→ Exercise instructions
Convert the listing lines from the line with "Task: Click the Details section header" to the line with "click(x=445, y=292)", both included, into a JSON list of strings with one string per line and blank lines omitted.

──────── Dataset rows

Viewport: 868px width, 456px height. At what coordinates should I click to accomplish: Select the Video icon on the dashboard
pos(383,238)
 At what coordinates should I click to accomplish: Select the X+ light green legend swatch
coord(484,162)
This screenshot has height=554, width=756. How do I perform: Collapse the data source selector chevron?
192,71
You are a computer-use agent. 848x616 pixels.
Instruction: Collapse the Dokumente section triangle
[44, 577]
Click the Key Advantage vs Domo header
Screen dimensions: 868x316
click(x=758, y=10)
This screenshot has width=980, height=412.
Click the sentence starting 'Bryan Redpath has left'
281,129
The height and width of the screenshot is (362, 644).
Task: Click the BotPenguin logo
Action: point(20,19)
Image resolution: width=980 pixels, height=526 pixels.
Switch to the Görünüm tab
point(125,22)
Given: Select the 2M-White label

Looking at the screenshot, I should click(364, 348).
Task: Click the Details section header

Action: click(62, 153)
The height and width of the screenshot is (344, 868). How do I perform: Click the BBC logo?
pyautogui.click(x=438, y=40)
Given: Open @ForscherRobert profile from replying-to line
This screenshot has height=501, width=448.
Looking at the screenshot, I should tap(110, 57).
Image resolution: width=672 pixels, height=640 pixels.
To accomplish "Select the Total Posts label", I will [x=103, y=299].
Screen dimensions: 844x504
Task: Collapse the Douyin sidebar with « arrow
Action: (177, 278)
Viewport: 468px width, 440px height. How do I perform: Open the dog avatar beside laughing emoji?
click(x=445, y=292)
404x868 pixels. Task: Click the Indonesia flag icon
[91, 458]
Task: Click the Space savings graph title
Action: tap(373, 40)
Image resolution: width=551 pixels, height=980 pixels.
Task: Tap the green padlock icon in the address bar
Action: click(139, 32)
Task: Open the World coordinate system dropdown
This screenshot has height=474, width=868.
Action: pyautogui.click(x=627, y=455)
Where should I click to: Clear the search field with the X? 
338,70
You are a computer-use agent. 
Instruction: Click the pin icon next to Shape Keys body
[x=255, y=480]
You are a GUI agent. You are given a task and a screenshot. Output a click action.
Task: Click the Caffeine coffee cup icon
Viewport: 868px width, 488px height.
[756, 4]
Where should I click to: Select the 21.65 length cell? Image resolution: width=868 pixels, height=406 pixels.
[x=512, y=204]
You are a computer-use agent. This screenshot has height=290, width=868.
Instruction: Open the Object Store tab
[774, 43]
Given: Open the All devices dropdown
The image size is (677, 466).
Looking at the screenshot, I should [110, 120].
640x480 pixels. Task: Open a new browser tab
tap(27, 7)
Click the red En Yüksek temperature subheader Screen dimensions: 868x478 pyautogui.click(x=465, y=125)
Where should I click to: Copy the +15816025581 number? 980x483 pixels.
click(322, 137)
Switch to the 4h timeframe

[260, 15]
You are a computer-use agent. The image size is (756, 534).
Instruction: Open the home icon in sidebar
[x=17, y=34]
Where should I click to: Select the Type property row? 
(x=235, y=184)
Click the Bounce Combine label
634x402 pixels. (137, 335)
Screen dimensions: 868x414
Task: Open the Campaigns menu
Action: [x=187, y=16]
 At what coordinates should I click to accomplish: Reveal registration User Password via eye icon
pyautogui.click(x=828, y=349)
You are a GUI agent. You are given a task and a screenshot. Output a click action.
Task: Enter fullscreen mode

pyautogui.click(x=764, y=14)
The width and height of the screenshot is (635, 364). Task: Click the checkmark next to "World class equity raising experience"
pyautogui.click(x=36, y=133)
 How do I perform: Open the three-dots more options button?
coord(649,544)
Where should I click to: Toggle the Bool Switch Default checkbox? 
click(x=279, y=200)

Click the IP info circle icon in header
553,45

────────────────

→ Output for this exercise
[
  "Task: Click the Details section header",
  "Action: click(62, 153)",
  "The height and width of the screenshot is (344, 868). How do I perform: Click the BBC logo?",
  "pyautogui.click(x=438, y=40)",
  "Given: Open @ForscherRobert profile from replying-to line",
  "This screenshot has height=501, width=448.",
  "Looking at the screenshot, I should tap(110, 57).",
  "Image resolution: width=672 pixels, height=640 pixels.",
  "To accomplish \"Select the Total Posts label\", I will [x=103, y=299].",
  "Screen dimensions: 844x504",
  "Task: Collapse the Douyin sidebar with « arrow",
  "Action: (177, 278)",
  "Viewport: 468px width, 440px height. How do I perform: Open the dog avatar beside laughing emoji?",
  "click(x=445, y=292)"
]